*** MATERIAL FOR THIS EXERCISE
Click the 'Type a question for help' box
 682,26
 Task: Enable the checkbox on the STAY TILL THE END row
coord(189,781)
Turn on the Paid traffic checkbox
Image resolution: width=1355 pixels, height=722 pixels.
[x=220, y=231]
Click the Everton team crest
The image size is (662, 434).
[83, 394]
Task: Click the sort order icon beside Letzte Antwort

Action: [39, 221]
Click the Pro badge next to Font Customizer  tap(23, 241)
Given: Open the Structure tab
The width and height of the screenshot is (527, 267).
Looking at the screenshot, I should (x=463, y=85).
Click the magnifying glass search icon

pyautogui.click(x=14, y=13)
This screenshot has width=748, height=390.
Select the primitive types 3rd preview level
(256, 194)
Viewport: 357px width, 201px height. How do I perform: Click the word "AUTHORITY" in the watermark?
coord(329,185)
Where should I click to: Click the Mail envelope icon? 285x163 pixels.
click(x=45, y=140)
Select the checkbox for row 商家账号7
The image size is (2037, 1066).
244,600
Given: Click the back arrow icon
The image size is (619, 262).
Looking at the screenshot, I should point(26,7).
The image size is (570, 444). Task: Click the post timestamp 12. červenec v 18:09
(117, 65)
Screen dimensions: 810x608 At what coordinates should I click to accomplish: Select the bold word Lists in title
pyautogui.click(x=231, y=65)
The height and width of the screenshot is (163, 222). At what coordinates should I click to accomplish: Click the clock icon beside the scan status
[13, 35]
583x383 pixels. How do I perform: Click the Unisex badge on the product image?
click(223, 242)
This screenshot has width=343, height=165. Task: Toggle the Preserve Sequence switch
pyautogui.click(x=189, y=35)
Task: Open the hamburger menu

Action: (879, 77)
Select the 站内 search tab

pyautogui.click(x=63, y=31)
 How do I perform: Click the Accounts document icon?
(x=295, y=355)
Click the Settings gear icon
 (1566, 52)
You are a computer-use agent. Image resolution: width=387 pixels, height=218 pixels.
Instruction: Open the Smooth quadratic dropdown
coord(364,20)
******
_YOUR TASK:_
Convert every line of the rows above into a Markdown table with the columns Number and Content, leaving out blank lines.

_OUTPUT:_
| Number | Content |
|---|---|
| 1 | Click the 'Type a question for help' box |
| 2 |  682,26 |
| 3 |  Task: Enable the checkbox on the STAY TILL THE END row |
| 4 | coord(189,781) |
| 5 | Turn on the Paid traffic checkbox |
| 6 | Image resolution: width=1355 pixels, height=722 pixels. |
| 7 | [x=220, y=231] |
| 8 | Click the Everton team crest |
| 9 | The image size is (662, 434). |
| 10 | [83, 394] |
| 11 | Task: Click the sort order icon beside Letzte Antwort |
| 12 | Action: [39, 221] |
| 13 | Click the Pro badge next to Font Customizer  tap(23, 241) |
| 14 | Given: Open the Structure tab |
| 15 | The width and height of the screenshot is (527, 267). |
| 16 | Looking at the screenshot, I should (x=463, y=85). |
| 17 | Click the magnifying glass search icon |
| 18 | pyautogui.click(x=14, y=13) |
| 19 | This screenshot has width=748, height=390. |
| 20 | Select the primitive types 3rd preview level |
| 21 | (256, 194) |
| 22 | Viewport: 357px width, 201px height. How do I perform: Click the word "AUTHORITY" in the watermark? |
| 23 | coord(329,185) |
| 24 | Where should I click to: Click the Mail envelope icon? 285x163 pixels. |
| 25 | click(x=45, y=140) |
| 26 | Select the checkbox for row 商家账号7 |
| 27 | The image size is (2037, 1066). |
| 28 | 244,600 |
| 29 | Given: Click the back arrow icon |
| 30 | The image size is (619, 262). |
| 31 | Looking at the screenshot, I should point(26,7). |
| 32 | The image size is (570, 444). Task: Click the post timestamp 12. červenec v 18:09 |
| 33 | (117, 65) |
| 34 | Screen dimensions: 810x608 At what coordinates should I click to accomplish: Select the bold word Lists in title |
| 35 | pyautogui.click(x=231, y=65) |
| 36 | The height and width of the screenshot is (163, 222). At what coordinates should I click to accomplish: Click the clock icon beside the scan status |
| 37 | [13, 35] |
| 38 | 583x383 pixels. How do I perform: Click the Unisex badge on the product image? |
| 39 | click(223, 242) |
| 40 | This screenshot has width=343, height=165. Task: Toggle the Preserve Sequence switch |
| 41 | pyautogui.click(x=189, y=35) |
| 42 | Task: Open the hamburger menu |
| 43 | Action: (879, 77) |
| 44 | Select the 站内 search tab |
| 45 | pyautogui.click(x=63, y=31) |
| 46 |  How do I perform: Click the Accounts document icon? |
| 47 | (x=295, y=355) |
| 48 | Click the Settings gear icon |
| 49 |  (1566, 52) |
| 50 | You are a computer-use agent. Image resolution: width=387 pixels, height=218 pixels. |
| 51 | Instruction: Open the Smooth quadratic dropdown |
| 52 | coord(364,20) |